O yıllardaki Moğol istilası yüzünden Horasan bölgesinde
yaşayanlar Anadolu’ya göç etmişlerdi. Anadolu Selçuklu
devleti bu yeni gelen göçmenlerden rahatsız olmuş
daha batıya geçmelerine engel olmuştu. Anadolu’daki
yerli halk ve daha önce buraya gelen göçmenlerle
güç birliği yaparak yeni gelen Türkmenlerle ellerindeki
otlak arazileri paylaşmak istemediler. Böylece son
gelen Türkmenler Güneydoğu Anadolu’da sıkışıp kaldılar
ve yığılmaya başladılar.
Geçim kaynakları olan hayvancılık için, yeterli
otlak bulamadılar ve yoksulluk içine düştüler. Aralarında
çıkan anlaşmazlıklarda Selçuklu devleti tarafsız
davranmadı.
Anlaşmazlık çıkmasının sebeplerinden birisi de,
kent kültürüne gaçmiş olanların göçebe gelenekleri
sürdüren çoğunluğu aşağılamaları, onları kendi toplumundan
ve devletlerinden kültürel olarak da dıştalamalarıydı.
Bunun sonucu göçerler Selçuklu devletine vergi vermemeye
ve buyruklarını dinlememeye başladılar.

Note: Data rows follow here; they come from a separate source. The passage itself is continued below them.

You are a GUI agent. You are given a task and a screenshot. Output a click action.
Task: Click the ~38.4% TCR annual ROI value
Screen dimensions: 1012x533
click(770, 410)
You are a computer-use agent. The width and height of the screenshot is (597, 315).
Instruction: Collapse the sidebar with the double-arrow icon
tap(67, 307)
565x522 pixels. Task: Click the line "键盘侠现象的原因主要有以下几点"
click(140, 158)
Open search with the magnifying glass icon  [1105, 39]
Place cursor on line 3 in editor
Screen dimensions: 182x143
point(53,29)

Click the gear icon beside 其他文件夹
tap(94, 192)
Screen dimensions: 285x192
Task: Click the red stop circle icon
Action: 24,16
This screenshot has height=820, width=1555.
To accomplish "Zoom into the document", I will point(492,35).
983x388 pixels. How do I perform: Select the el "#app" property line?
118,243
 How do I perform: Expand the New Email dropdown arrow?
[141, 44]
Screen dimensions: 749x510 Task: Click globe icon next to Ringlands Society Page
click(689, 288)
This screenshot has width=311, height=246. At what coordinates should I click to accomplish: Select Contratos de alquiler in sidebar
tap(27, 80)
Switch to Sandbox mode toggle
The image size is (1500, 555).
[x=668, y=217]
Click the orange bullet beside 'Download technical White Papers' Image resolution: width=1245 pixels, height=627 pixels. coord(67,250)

Topraklara
sahip çıkan yerleşik Türkmenler ve yerli halklarla
aralarında yer yer çatışmalar yaşandı. Selçuklu
Devleti yerli göçmenlerden yani daha önce burayı
yurt yapmış olan Türkmenlerden yana tavır koyuyor
onları destekliyor diğerlerini cezalandırıyordu.
Ve bunun yanı sıra Selçuklu sultani II. Gıyasettin
Keyhüsrev’in halkı ezen adaletsiz yönetimi, haksızlığa
uğramış yoksul Türkmenleri devlete karşı isyan ettiriyordu.
Baba İlyas, doğrudan doğruya bu sömürü sisteminin
yıkılmasına yönelen bu hareketi örgütlemek ve yeni
bir toplum kurulması fikrini topluma yaymak üzere
halifeler görevlendirerek Türkmenler arasında bir
ayaklanma örgütlemeye başladı.
Ekonomik ve toplumsal açıdan olduğu kadar dinsel
inançları bakımından da kentlilerden ayrılan Türkmenlerin
İslamlığı, kentlerin Sünni İslamlığından farklı,
Türklerin eski şaman geleneklerinin, tasavvuf biçimine
girmiş Şiiliğin, bazı yerel inançların etkisini
taşıyan bir İslamlıktı. Kırsal kesimde dinsel yaşamın
düzenleyicileri, kentlerdeki Sünni ulemadan çok
farklı, eski Türk Şamanlarının İslamlaşmış bir devamından
başka bir şey olmayan Türkmen babalarıydı.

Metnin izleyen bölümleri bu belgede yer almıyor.